Sempre fui uma dessas que anota numa lista tudo o que quer que aconteça no ano que chega, as famosas resoluções de ano novo. E digo mais: pegava o papelzinho, colocava num lugar secreto e, de vez em quando, ia dar uma conferida e marcar o que já tinha (ou não) acontecido. E qual não era a minha decepção ao chegar no fim do ano, e ver que não tinha realizado nem metade do que eu queria?

Então, no momento em que estou escrevendo este post, peguei o Moleskine vermelho que carregou a minha lista para este ano. E a surpresa? 80% do que só dependia de mim eu consegui “resolver”. Isso dá 60% da listinha checked. Recorde!
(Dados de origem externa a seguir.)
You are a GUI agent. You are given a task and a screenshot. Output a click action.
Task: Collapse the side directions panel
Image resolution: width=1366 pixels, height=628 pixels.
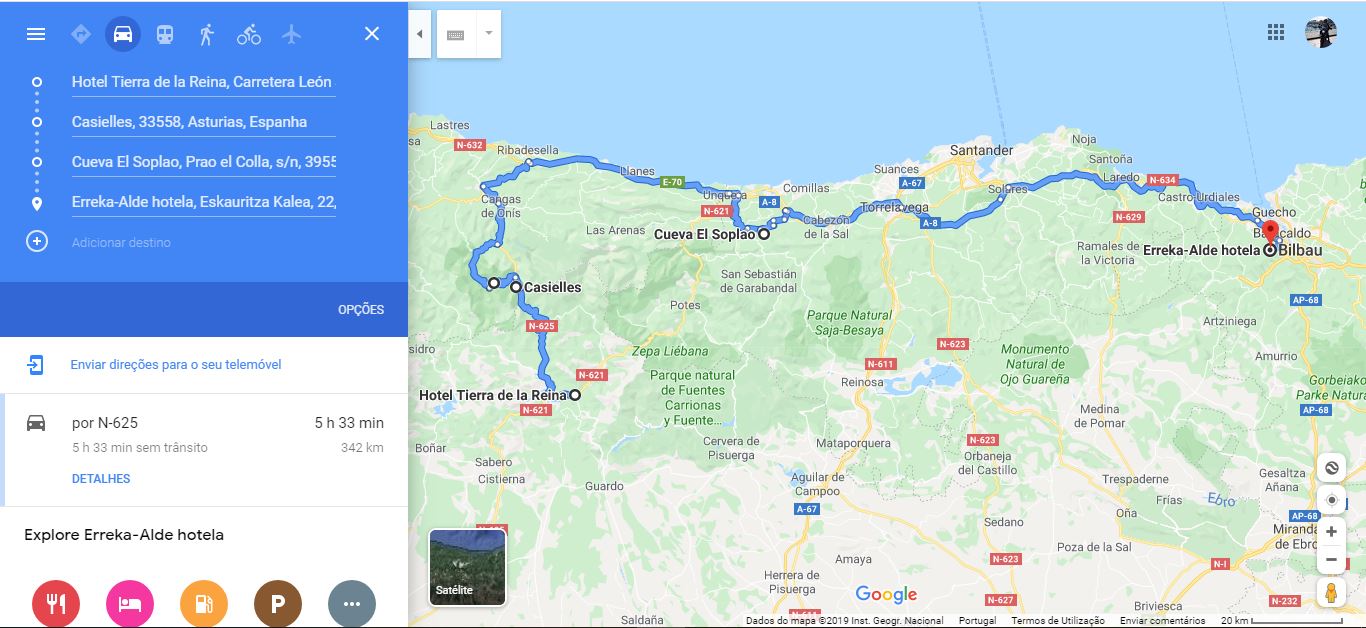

Só que mesmo com essa marca, já resolvi. Não brinco mais.

anonovo

via DeviantArt

Sabe por quê? Porque 365 dias é muita coisa. Muuuuita. Fazer a lista e comparar um ano depois é… perda de tempo. Gasto inútil de fosfato. Um dos itens para 2010 era passar no concurso X. Hoje, não me vejo em droga de serviço público nenhum. Outro, era viajar para Natal/RN. Fui pro SWU, e outra viagem não fazia mais $entido. Botei lá “encontrar o cara certo” e não topei com nenhum.

Percebi, olhando pro caderninho, que não tinha ligado muito para minhas anotações dessa vez. Simplesmente abstraí. E fui feliz. Agora, tô cheia de projetos, muita coisa andou pra frente e acredito que 2011 tem tudo pra ser um ano incrível. Tou indo otimista, mais confiante do que em anos de checklist.

Não vou dizer que devemos esquecer as metas, os objetivos  e muito menos te influenciar a deixar de fazer listas, até porque eu não vivo sem elas. Mas esqueça essa palhaçada de resoluções de ano novo, não crie expectativas e seja feliz ;).